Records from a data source
◇ ◇ ◇ ◇ ◇ ◇ ◇

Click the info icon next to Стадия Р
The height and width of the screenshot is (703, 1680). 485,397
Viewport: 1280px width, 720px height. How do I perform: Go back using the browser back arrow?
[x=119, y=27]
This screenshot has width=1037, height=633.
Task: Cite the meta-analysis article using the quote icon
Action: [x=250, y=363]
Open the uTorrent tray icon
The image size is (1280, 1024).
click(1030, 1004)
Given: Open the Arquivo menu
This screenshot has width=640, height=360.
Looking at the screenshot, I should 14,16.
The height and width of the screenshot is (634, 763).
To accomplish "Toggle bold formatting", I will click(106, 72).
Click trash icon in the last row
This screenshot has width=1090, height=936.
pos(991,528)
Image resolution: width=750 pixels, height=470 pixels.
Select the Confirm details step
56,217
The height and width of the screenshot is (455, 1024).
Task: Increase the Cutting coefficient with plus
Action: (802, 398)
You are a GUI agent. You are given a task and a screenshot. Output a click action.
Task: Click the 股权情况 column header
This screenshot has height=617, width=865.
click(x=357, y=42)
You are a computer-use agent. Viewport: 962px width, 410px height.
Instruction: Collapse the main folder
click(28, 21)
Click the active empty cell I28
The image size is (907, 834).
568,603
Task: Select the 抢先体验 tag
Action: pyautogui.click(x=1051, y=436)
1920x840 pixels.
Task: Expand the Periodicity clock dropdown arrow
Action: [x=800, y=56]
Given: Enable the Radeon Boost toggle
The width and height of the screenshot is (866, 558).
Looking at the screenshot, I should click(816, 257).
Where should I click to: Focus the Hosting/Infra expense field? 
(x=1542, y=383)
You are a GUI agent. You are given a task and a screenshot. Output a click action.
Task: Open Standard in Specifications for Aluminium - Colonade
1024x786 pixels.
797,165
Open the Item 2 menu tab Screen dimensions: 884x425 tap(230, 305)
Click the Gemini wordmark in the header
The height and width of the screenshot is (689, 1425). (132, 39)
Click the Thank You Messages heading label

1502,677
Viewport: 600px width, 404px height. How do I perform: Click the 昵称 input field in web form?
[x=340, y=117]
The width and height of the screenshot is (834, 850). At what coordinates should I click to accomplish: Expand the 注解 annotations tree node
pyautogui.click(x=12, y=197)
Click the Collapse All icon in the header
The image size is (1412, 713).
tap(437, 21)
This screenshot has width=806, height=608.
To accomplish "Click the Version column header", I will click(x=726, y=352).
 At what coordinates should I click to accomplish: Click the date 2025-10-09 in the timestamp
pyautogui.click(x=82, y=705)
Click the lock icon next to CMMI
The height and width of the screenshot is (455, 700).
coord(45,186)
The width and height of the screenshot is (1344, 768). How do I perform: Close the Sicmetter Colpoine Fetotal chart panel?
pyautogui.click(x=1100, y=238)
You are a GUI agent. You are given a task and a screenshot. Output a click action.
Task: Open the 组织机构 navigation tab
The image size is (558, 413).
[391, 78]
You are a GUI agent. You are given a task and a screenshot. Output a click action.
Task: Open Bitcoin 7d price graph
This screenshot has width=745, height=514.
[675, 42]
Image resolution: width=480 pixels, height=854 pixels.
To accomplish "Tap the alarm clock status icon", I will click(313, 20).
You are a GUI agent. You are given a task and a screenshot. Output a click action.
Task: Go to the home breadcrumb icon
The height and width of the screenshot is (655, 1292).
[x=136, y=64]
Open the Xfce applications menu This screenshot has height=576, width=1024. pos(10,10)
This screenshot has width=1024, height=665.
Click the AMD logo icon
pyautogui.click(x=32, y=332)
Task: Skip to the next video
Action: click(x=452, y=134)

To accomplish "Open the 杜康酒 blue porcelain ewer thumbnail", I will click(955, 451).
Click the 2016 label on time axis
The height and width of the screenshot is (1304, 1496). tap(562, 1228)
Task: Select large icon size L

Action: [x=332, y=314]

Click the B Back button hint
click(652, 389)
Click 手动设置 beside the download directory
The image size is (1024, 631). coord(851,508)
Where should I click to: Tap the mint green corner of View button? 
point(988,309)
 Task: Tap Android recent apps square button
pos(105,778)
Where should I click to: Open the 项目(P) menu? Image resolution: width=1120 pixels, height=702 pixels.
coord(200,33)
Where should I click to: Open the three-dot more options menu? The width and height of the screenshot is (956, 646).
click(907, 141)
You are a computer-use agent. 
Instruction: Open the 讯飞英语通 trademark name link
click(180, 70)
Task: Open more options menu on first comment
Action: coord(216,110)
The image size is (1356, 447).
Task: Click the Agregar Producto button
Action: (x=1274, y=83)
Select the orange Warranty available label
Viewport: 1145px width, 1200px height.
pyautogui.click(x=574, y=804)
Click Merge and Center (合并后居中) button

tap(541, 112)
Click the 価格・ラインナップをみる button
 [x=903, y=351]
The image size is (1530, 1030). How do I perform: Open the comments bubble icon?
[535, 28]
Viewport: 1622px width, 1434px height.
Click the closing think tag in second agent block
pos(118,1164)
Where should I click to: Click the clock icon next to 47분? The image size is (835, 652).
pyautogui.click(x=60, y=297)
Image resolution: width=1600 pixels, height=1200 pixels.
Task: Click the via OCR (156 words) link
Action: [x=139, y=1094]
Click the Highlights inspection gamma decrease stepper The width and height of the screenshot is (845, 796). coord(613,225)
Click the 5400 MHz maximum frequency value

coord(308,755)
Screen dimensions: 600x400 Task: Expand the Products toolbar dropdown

◇ ◇ ◇ ◇ ◇ ◇ ◇

What to do
Whenever a line of the data includes "computer", copy that line.

Response to this exercise
You are a computer-use agent. Viewport: 962px width, 410px height.
You are a computer-use agent. 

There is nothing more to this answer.